Consolidated Edison’s $1.6 billion two-part green bonds, which target projects such as energy efficiency and clean transportation, are also on the list. The CBI said it ruled out obligations for gas metering, adding it supported “the status quo for fossil gas”. The utility said in an emailed statement that proceeds from the agreement are funding investments that will contribute to projects envisioned by the utility’s clean energy commitment.
These exclusions underscore how the sustainable debt market is “somewhat subjective,” said Stephen Liberatore, head of ESG and impact for global fixed income at Nuveen, which oversees $1.2 trillion. dollars in the world. Investors need to understand what they are investing in and the indices they are using, as everyone’s approach is a little different.
“It’s always an education process,” he says. “When you introduce ‘impact’, it also starts to be representative of the outcome areas where you’re trying to direct capital. So you really need to understand them as well to make sure they’re all relevant to what you’re trying to accomplish.

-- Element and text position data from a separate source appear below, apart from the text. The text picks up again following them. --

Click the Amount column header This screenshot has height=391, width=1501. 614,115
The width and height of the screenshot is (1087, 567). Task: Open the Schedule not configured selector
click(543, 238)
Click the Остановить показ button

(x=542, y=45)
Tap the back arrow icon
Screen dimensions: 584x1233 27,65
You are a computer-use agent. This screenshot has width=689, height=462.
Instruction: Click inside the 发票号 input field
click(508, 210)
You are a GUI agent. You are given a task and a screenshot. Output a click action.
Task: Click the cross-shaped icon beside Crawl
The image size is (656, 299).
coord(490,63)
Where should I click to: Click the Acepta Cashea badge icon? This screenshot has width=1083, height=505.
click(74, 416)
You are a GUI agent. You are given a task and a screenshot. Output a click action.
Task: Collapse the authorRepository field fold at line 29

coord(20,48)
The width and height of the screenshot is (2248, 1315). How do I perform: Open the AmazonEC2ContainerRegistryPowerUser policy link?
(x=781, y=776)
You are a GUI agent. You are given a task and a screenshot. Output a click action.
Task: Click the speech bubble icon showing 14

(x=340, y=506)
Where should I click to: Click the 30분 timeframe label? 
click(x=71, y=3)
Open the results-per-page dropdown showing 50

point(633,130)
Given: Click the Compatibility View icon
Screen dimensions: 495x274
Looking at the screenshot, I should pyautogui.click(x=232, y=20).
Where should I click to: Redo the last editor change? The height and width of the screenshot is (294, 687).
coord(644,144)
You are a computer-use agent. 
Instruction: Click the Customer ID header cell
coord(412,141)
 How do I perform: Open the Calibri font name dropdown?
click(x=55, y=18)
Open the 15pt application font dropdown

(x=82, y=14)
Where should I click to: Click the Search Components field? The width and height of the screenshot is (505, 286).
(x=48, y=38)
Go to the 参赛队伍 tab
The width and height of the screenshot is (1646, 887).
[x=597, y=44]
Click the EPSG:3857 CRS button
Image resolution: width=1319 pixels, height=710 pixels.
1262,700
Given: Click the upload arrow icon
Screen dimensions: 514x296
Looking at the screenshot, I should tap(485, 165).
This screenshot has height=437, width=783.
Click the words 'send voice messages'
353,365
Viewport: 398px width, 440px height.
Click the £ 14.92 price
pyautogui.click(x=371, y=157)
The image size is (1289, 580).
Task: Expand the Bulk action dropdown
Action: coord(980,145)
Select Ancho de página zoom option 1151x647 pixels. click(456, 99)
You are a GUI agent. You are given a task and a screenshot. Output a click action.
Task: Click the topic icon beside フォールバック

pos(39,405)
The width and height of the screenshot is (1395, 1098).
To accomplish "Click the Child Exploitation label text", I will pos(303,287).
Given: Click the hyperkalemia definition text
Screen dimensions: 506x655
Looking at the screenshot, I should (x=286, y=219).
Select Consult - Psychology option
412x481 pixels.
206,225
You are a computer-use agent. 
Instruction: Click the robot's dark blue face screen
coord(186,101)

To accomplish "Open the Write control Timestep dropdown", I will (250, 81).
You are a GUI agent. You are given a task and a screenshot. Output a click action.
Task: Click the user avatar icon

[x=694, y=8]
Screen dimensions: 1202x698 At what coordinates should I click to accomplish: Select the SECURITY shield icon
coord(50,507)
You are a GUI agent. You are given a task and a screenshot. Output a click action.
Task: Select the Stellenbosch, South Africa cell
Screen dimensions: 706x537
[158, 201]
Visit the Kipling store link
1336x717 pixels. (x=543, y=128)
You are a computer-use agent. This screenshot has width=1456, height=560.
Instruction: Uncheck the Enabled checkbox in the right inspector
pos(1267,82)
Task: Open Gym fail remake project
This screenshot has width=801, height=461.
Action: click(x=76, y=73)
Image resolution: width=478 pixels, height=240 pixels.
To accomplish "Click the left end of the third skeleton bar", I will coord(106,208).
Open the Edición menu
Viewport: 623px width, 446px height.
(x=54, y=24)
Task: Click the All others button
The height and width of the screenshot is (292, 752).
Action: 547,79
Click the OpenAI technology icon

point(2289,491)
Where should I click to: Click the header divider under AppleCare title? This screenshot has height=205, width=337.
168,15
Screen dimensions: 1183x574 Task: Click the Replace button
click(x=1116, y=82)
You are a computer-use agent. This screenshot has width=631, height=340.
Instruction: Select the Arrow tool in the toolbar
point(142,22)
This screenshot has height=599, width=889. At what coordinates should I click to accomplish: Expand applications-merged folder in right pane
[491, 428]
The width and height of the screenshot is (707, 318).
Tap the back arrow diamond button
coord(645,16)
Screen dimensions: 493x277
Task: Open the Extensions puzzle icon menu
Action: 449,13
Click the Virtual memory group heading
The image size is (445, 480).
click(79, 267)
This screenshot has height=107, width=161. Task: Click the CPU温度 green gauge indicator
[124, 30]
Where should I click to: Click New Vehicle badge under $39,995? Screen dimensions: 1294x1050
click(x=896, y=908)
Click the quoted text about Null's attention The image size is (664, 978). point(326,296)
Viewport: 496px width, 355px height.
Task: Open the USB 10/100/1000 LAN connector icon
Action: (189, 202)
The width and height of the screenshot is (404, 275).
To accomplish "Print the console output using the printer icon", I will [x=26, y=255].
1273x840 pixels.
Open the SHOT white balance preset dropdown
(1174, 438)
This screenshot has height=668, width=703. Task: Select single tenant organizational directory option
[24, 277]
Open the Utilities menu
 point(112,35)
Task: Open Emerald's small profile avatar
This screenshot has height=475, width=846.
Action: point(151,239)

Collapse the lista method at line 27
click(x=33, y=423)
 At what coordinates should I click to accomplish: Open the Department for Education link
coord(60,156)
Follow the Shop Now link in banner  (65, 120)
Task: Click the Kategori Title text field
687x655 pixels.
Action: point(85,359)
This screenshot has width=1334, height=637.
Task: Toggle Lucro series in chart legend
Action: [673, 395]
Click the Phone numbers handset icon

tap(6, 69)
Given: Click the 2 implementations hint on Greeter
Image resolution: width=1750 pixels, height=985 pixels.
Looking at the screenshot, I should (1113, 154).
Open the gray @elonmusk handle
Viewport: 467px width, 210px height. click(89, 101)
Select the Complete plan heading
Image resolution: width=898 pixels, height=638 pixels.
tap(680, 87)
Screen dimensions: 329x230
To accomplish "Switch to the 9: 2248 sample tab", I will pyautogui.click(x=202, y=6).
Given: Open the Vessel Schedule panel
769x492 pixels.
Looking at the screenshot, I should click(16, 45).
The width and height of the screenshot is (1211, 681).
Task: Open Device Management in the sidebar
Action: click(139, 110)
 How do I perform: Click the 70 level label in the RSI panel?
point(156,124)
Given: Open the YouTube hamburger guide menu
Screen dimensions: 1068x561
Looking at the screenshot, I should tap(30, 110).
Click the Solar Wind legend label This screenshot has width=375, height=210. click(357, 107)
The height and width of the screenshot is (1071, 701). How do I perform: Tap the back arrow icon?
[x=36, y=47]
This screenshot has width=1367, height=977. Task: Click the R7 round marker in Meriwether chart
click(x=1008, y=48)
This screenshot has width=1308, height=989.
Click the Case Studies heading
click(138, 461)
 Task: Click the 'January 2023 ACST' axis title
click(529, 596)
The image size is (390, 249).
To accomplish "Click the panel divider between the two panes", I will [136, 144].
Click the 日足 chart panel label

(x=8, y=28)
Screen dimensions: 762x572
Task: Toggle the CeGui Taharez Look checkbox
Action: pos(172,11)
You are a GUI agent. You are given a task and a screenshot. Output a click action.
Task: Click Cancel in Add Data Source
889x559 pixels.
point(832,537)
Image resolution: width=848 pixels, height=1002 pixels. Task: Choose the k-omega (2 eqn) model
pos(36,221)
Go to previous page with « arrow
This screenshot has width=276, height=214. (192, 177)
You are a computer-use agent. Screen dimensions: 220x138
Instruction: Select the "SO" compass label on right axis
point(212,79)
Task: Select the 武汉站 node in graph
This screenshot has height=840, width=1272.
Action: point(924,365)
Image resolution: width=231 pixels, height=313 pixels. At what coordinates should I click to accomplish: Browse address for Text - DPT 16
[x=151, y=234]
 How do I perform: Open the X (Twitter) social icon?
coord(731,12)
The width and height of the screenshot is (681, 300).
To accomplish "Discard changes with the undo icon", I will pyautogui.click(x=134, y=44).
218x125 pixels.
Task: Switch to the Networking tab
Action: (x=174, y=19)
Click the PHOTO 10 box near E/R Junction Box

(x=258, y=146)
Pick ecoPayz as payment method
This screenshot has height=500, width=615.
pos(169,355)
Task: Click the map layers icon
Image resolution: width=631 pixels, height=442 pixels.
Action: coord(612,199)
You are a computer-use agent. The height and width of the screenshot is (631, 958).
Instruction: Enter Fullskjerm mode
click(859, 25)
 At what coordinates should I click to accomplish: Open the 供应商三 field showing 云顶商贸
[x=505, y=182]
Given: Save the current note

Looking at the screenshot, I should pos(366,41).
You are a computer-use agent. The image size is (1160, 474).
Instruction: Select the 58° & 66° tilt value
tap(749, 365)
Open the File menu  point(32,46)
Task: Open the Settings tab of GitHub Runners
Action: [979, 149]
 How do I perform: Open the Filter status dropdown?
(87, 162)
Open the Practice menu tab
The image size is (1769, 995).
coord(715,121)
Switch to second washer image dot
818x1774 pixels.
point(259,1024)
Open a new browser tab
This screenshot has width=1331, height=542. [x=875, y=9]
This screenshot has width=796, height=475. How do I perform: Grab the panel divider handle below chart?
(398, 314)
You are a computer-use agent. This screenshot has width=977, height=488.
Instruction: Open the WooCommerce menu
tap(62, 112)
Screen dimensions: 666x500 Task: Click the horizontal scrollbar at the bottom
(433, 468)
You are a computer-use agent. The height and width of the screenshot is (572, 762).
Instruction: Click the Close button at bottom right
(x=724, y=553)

Still, many investors view CBI as an expert in sustainable finance, and landing on the exclusion list could raise questions, he said. Nuveen manages approximately $18 billion in sustainable assets, including green, social and sustainability bonds. Liberatore said CBI data is a factor in his assessment, but he relies on his internal screening process.
There are other broader benchmarks, such as the Bloomberg Global Aggregate Index, which do not use the CBI database. This mitigates the material impact on price and spread of a CBI green exclusion, according to Vishal Khanduja, fixed income portfolio manager at Morgan Stanley Investment Management. He predicts that will change as the number of exchange-traded funds (ETFs) and other passive products that track green indices continues to grow with the market, forcing issuers to become “much more aware” of the how the products are used and declared. on, he said.
“These agencies are ultimately going to have an effect on the cost of capital for the issuer,” said Khanduja, who manages the Calvert Green Bond Fund.